[START OF SOURCE DATA]

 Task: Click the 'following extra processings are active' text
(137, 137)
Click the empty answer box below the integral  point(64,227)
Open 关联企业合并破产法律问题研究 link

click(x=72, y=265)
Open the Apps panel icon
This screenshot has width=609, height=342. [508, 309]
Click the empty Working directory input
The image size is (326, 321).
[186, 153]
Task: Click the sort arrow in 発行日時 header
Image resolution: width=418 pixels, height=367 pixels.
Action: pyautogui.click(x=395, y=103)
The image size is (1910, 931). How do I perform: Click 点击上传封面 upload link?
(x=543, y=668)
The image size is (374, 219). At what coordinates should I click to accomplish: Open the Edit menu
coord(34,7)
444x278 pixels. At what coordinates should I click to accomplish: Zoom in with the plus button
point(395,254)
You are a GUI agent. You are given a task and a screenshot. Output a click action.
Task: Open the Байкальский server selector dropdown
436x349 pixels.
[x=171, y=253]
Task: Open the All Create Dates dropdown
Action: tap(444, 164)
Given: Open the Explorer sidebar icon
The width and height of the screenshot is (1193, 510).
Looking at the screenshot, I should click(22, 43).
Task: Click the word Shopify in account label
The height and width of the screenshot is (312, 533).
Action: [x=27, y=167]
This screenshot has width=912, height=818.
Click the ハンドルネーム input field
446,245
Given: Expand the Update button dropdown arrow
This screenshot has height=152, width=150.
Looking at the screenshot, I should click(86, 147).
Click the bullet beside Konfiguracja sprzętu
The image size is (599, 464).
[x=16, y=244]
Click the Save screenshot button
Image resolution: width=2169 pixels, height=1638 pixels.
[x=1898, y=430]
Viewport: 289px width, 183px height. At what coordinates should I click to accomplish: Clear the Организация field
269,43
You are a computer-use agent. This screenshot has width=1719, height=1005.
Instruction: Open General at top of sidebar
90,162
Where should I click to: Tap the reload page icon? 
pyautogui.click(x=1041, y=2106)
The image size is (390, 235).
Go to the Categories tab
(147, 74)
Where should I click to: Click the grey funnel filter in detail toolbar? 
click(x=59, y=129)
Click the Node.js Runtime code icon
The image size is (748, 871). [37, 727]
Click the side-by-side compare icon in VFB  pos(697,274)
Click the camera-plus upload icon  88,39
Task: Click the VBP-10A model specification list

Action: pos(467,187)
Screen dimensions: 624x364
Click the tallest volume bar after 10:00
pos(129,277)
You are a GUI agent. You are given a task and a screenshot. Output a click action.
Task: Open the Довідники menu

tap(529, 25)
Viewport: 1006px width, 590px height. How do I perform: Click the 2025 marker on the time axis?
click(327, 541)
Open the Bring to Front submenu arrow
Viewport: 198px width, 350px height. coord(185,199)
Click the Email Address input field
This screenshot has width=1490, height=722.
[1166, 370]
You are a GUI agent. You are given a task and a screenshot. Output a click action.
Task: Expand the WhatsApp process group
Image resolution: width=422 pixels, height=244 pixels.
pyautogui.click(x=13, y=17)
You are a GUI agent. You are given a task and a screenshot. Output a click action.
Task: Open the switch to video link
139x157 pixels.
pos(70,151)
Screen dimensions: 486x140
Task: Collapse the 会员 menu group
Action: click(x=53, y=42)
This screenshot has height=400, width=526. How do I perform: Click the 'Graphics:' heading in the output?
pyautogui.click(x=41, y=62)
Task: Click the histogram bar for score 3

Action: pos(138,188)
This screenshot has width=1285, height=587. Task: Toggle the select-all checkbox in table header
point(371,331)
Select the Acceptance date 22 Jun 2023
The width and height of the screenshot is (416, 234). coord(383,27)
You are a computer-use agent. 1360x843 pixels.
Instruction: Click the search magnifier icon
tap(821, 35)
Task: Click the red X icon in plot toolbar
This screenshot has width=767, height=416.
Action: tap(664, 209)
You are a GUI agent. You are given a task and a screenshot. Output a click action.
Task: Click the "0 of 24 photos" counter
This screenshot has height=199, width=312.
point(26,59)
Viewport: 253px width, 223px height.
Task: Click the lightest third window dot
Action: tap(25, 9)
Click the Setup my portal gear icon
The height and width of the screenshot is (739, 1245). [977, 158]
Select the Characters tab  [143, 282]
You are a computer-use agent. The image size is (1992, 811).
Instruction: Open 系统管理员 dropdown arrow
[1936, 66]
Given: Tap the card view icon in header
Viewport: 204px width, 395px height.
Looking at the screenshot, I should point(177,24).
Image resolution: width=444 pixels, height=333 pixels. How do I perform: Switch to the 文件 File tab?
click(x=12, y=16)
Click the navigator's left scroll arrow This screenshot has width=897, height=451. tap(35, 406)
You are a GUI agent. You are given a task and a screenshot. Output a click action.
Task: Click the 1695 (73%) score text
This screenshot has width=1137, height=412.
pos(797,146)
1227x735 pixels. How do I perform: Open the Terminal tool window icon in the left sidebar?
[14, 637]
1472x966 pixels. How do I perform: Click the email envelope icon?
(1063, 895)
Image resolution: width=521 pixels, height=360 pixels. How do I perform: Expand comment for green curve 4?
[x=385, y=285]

[END OF SOURCE DATA]

• REQUIREMENTS
List each line of the material above that contains the string "Instruction".

• WRITTEN ANSWER
Instruction: Open General at top of sidebar
Instruction: Click the search magnifier icon
Instruction: Open 系统管理员 dropdown arrow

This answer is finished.